Background/context Patients opting for conservative management of end-stage renal failure in South Worcestershire frequently died in hospital and struggled to attend acute hospital outpatient appointments.
Aims To improve quality of life through a new hospice-based model of care for conservative management of end-stage renal failure, and provide opportunities for advanced care planning and increased choice in end of life care.
Approach Patients and carers attend a flexible afternoon day hospice ‘clinic’ which begins with lunch and offers assessments with:
An acute hospital nephrologist to proactively manage renal complications such as anaemia and fluid balance.
A palliative care CNS/consultant for symptom control, carer assessment and advanced care planning.
Complementary therapies and informal chaplaincy support are also provided. Details of advance care plans are communicated to primary and secondary care, and inclusion on GP end of life care registers recommended.

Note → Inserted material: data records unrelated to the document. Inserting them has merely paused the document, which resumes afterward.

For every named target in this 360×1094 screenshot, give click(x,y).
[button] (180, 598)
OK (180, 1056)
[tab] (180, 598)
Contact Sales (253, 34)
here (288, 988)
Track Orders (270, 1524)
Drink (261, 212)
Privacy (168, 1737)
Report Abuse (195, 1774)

Evaluation included satisfaction surveys of patient/carers and monitoring planning for,and place of, end of life care. Excellent satisfaction scores were reported with very positive qualitative feedback. 69 patients were referred between 2010-13, with median age 83 (range 49-97 years) and high co-morbidity scores. Carer assessments enabled significant unmet supportive care needs to be addressed. Referrals to other community-based services were arranged as needed. Of the 52 patients who have died (75%), the majority (46, 88.5%) have died in community settings, with only 6 (11.5%) dying in hospital. Collaboration with renal services also facilitated transfer/community referral of other hospital patients dying with renal failure who would not previously have been identified for hospice care.
Application Increased quality of care and cost savings (from unscheduled care) have enabled on-going clinical commissioning group (CCG) funding. This accessible multi-disciplinary clinic may offer a new model of end of life care for the frail elderly, leading to CCG funding to pilot multi-disciplinary clinics for patients with other chronic diseases in partnership with the acute hospital trust.